* [EXCERPT TO READ]
-- start --
The first method was to use file_render() to produce a sequence of image files in PNG format, not an animation, but in fact the first step to building an animation. For me this is great as it allows me to add flourishes not possible in R (and is an ideal outcome from the course for me!). I imported the sequence into a Blender, an open source 3D creation suite I use. I used the video editing functions to overlay a Queensland coastline I had handy for reference and rendered a movie in mp4 format. The resulting file was only 766.6 KB in size and it’s embedded here.
Sea Surface Temperature over Time
For me this one is prefered of the two methods, first the result is much smaller, easier to share, publish or use in a presentation and it allows me to add in the artistic components that are central to my job.
As it turns out I now have a method to effiecently produce a image sequence of heat maps I can use as a component in an animation.
To be honest what I did was a quick and dirty method. You see I didn’t actually plot a map, I used a visual trick to make you think I did. The geom_raster() function seems to be fine for a single image but it disgreed with the transition_states() function, the animated graph instead uses geom_point(). It’s actually a scatter plot with the point size aliased for pixelsize to trick the eye into seeing it as a continuous map. So what I would like to learn now is how to properly project a map in R, and match the coastline up smoothly.
Also there are other little niceties, such as adding a timestamp (which would be helpful to the person viewing the file), so lots more to touch up.
My Data School experience has been positive, I enjoyed interacting with both the instructors, helpers and students. Not only did I learn a little bit about R but also gained a appreaciation for the workflow of other CSIRO staff members.
-- end --
* [MATERIAL PROVIDED]
-- start --
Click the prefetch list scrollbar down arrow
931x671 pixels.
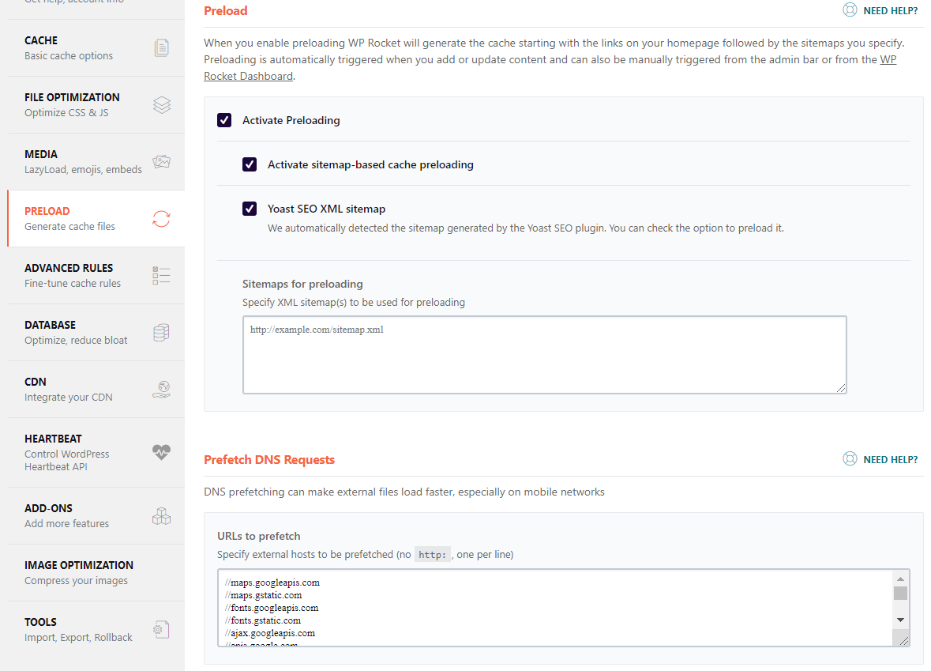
-- end --
* [WHAT TO DO] Set down, word for word, the part of the post on animating sea surface temperature, starting with "Sea Surface Temperature" and going on through "central to my job.".

* [OUTPUT OF THE EXERCISE]
Sea Surface Temperature over Time
For me this one is prefered of the two methods, first the result is much smaller, easier to share, publish or use in a presentation and it allows me to add in the artistic components that are central to my job.